[Collected data]

******************************

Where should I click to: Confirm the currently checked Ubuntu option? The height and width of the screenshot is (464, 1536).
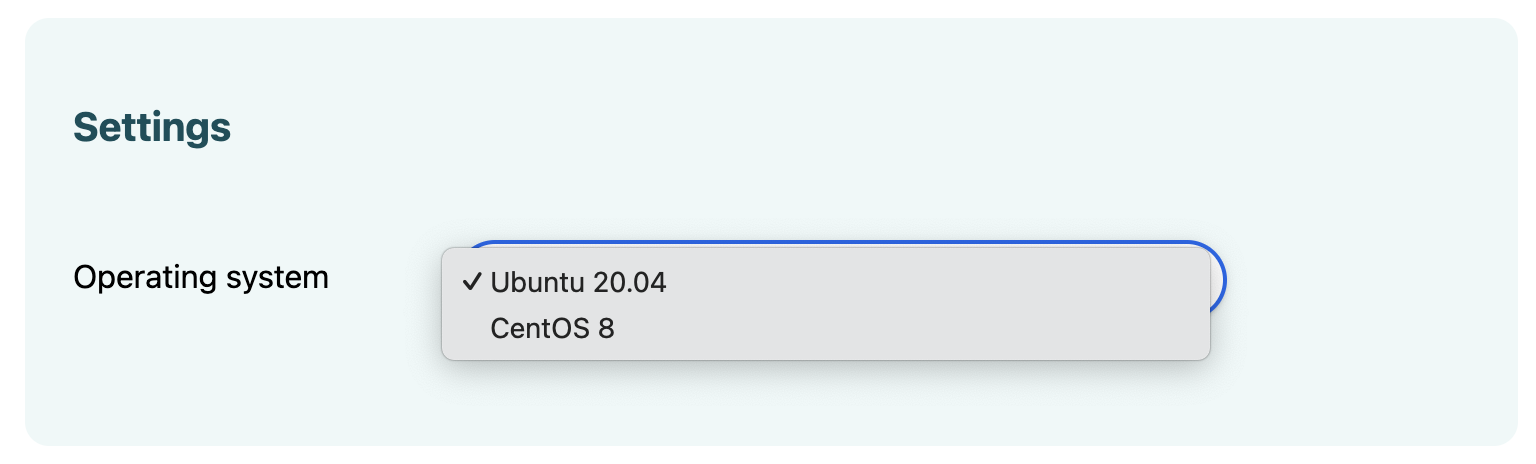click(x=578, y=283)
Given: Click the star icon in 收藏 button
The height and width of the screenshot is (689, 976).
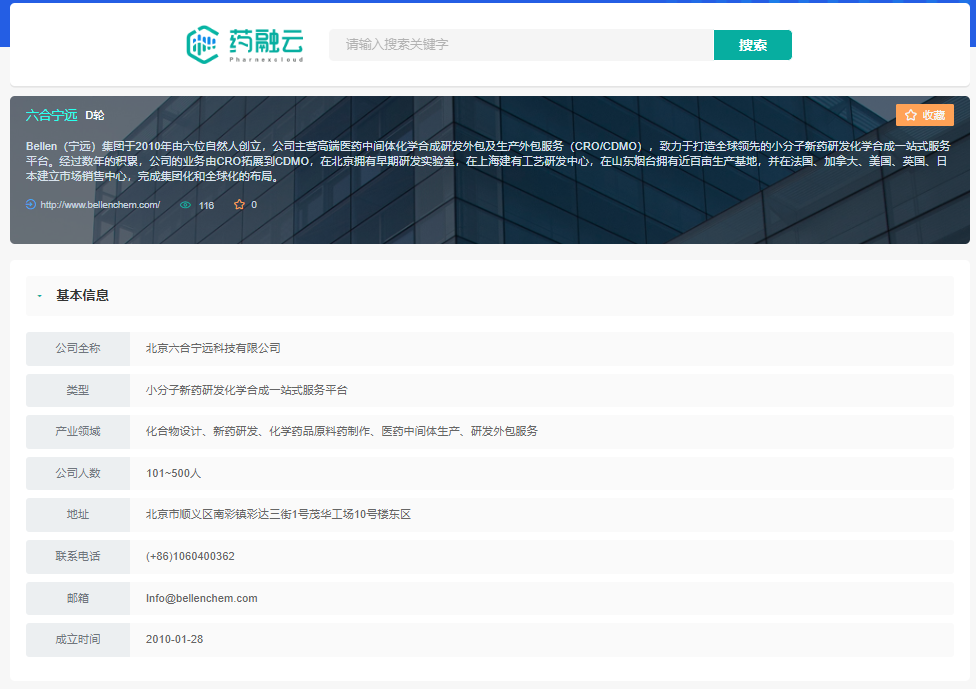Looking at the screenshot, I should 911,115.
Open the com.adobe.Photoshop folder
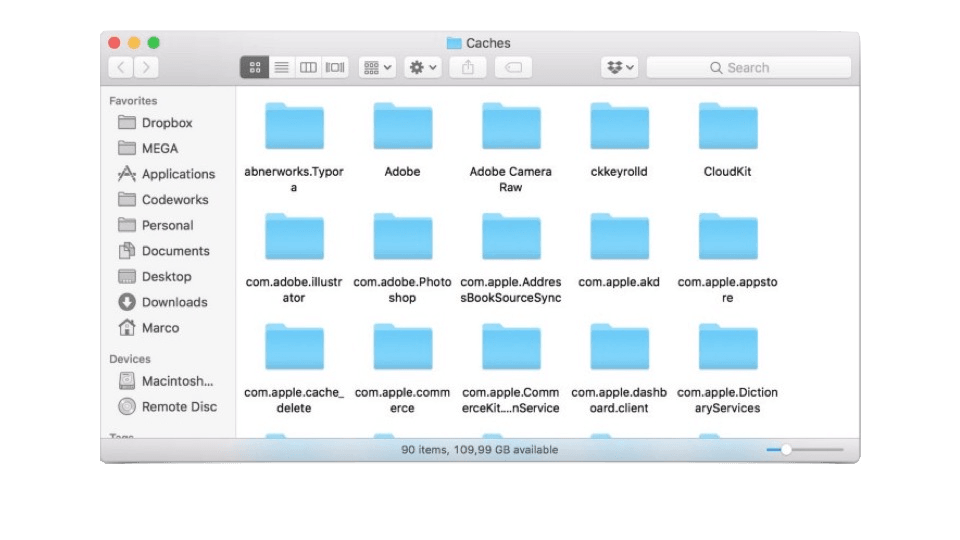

******************************

TASK OBJECTIVE:
In the records above, transcribe exactly the lines from the one containing "Given: Click the star icon in 收藏 button" through the last line, both included, and skip the pictures.

REPLY TO THE TASK:
Given: Click the star icon in 收藏 button
The height and width of the screenshot is (689, 976).
Looking at the screenshot, I should 911,115.
Open the com.adobe.Photoshop folder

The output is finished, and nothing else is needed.